Hello there!
I’m looking for opinions to decide whether Elixir makes a good case for my company.
We are an extremely small startup, 2 developers basically. We basically maintain a quite big database and plenty of algorithms programmed as cron jobs on multiple ec2 instances. Our problems normally involve plenty of services (sending mails, asking to the database, making http requests), so we need a good concurrency model.
To overcome PHP limitations, I introduced node js to my colleague, which turned out great (bastly improved algorithm speed). However, after some time I’ve seen that error handling in js is not really a pleasure. We can’t tolerate runtime errors, as the failure of one algorithm means the failure of other dependent big updates on other database tables. It’s not the end of the world, but those type of errors mean hours spent manually updating data, which is time consuming and not fun at all.

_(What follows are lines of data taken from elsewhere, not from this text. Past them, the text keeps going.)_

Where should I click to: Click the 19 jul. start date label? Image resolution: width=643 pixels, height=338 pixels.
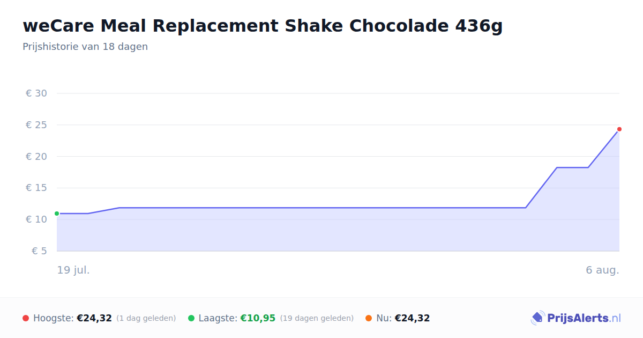pyautogui.click(x=73, y=270)
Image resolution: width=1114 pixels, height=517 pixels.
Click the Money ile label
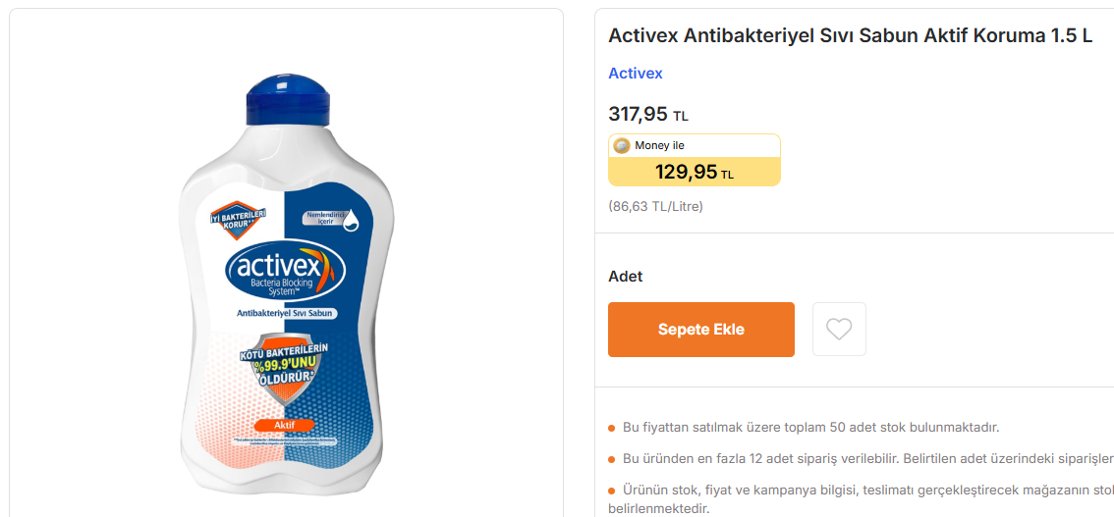coord(659,145)
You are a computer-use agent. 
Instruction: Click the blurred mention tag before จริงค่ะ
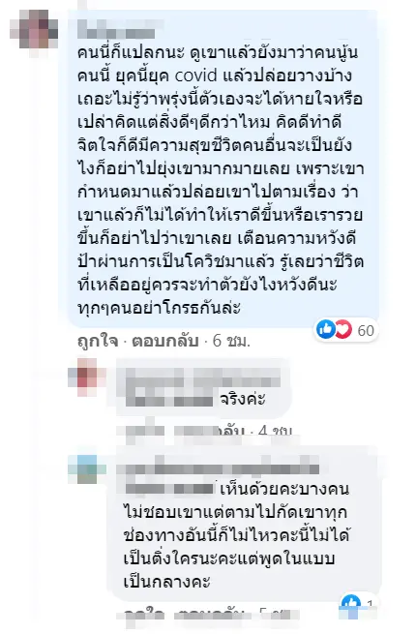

Therefore, I’m looking for a safe functional alternative which is easy to learn, scalable, excellent at concurrency and, most important, fun to program with, so my search brought me here. Basically I’m looking for a more maintainable functional nodejs (functional programming in typescript is quite horrible, so deno | compiled js is also discarded). I also value deploy simplicity, as with node it is just a git pull
and some occasional npm install
.
However, the following talk made me wonder a bit:
For web requests and web servers the let it crash mantra is okay, and I’m considering Elixir to replace our current node js express stack. But it is very important that both of us can produce maintainable and fault tolerant code, with little to no refactors. Something like “if it compiles, it works”, like rust.
So, knowing this, is Elixir a good fit for running those scripts? Take consideration that I am completely new to it (although I’ve experimented with haskell and purescript a bit), and after introducing this language I’ll have to teach it to my coworker.